Please restate, word for word, the lines below that begin at the one with "Task: Click the cloud" and end at the one with "Given: Switch to Correo EducaMadrid tab". Leave out all other lines.

▸ DATASET EXTRACT:
• • • • • • •
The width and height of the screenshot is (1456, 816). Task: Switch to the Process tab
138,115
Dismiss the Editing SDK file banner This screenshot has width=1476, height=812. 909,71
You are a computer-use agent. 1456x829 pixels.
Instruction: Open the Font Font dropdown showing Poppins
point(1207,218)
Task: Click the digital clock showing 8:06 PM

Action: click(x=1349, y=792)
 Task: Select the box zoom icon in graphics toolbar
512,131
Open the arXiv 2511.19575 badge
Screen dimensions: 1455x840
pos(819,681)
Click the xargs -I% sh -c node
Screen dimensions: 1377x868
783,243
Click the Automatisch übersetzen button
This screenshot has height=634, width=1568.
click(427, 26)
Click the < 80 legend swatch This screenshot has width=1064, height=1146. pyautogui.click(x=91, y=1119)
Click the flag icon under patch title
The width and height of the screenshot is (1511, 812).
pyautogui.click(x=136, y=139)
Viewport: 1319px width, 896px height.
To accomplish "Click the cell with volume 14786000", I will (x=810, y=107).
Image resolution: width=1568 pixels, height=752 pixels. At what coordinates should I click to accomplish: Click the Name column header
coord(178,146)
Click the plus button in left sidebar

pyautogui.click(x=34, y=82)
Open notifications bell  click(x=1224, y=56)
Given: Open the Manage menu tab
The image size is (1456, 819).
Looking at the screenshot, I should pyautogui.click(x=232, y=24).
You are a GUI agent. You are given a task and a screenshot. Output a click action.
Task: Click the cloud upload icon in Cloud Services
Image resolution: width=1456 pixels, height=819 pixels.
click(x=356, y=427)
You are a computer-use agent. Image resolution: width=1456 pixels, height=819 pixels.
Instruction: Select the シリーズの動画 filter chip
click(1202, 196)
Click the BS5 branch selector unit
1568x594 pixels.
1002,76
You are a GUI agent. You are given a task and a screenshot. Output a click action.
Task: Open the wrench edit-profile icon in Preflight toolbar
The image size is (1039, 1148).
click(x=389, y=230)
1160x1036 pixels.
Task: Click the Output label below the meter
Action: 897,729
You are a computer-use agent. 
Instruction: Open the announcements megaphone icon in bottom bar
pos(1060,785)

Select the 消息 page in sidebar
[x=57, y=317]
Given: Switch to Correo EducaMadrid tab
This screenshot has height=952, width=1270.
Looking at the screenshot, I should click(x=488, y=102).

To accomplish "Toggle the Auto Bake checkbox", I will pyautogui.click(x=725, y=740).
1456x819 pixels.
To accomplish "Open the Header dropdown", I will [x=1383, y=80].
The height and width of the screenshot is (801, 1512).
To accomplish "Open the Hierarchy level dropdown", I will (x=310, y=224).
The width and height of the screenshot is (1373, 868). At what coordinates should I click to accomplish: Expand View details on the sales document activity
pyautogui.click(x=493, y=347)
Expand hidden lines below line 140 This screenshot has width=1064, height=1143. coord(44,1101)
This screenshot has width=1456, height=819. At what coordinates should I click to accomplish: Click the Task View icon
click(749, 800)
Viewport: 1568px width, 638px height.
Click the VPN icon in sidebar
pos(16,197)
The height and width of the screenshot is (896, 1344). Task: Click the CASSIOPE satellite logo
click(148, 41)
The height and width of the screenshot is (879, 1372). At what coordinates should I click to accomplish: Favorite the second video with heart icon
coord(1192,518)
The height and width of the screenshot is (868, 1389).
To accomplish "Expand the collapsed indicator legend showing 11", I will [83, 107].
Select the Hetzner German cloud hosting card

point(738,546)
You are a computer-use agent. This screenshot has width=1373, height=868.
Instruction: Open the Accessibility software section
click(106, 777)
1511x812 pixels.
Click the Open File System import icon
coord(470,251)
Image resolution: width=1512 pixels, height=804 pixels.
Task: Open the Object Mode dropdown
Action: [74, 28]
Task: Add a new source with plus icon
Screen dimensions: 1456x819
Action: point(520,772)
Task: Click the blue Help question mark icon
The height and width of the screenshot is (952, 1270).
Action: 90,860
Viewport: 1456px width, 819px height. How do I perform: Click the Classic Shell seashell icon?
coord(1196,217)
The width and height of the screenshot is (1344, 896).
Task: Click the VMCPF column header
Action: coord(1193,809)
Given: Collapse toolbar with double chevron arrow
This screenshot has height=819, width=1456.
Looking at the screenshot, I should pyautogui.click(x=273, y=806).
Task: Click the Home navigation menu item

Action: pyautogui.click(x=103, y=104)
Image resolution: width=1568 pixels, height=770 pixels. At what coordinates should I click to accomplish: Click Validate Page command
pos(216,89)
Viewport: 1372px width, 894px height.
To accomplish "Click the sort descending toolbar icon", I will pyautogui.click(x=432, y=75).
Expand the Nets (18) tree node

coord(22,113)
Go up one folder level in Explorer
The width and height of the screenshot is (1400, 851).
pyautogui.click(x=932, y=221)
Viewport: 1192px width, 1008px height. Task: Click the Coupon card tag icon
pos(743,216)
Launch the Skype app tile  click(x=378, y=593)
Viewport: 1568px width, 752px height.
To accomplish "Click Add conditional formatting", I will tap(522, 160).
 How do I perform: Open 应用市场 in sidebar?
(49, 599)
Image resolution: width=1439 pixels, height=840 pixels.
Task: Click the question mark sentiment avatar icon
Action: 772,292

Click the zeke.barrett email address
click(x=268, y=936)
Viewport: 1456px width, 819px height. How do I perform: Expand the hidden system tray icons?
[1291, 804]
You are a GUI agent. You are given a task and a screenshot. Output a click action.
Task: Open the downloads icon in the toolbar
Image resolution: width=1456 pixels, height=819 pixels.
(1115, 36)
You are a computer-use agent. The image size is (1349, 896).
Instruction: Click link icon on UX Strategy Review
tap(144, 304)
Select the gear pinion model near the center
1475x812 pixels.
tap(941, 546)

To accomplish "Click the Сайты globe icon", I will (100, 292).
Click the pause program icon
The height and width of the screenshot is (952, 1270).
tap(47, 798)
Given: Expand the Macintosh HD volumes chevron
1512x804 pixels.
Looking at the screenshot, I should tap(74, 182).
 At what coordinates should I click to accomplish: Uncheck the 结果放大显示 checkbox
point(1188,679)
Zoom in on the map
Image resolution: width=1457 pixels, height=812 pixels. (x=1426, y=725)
• • • • • • •
▸ WRITTEN SOLUTION:
Task: Click the cloud upload icon in Cloud Services
Image resolution: width=1456 pixels, height=819 pixels.
click(x=356, y=427)
You are a computer-use agent. Image resolution: width=1456 pixels, height=819 pixels.
Instruction: Select the シリーズの動画 filter chip
click(1202, 196)
Click the BS5 branch selector unit
1568x594 pixels.
1002,76
You are a GUI agent. You are given a task and a screenshot. Output a click action.
Task: Open the wrench edit-profile icon in Preflight toolbar
The image size is (1039, 1148).
click(x=389, y=230)
1160x1036 pixels.
Task: Click the Output label below the meter
Action: 897,729
You are a computer-use agent. 
Instruction: Open the announcements megaphone icon in bottom bar
pos(1060,785)

Select the 消息 page in sidebar
[x=57, y=317]
Given: Switch to Correo EducaMadrid tab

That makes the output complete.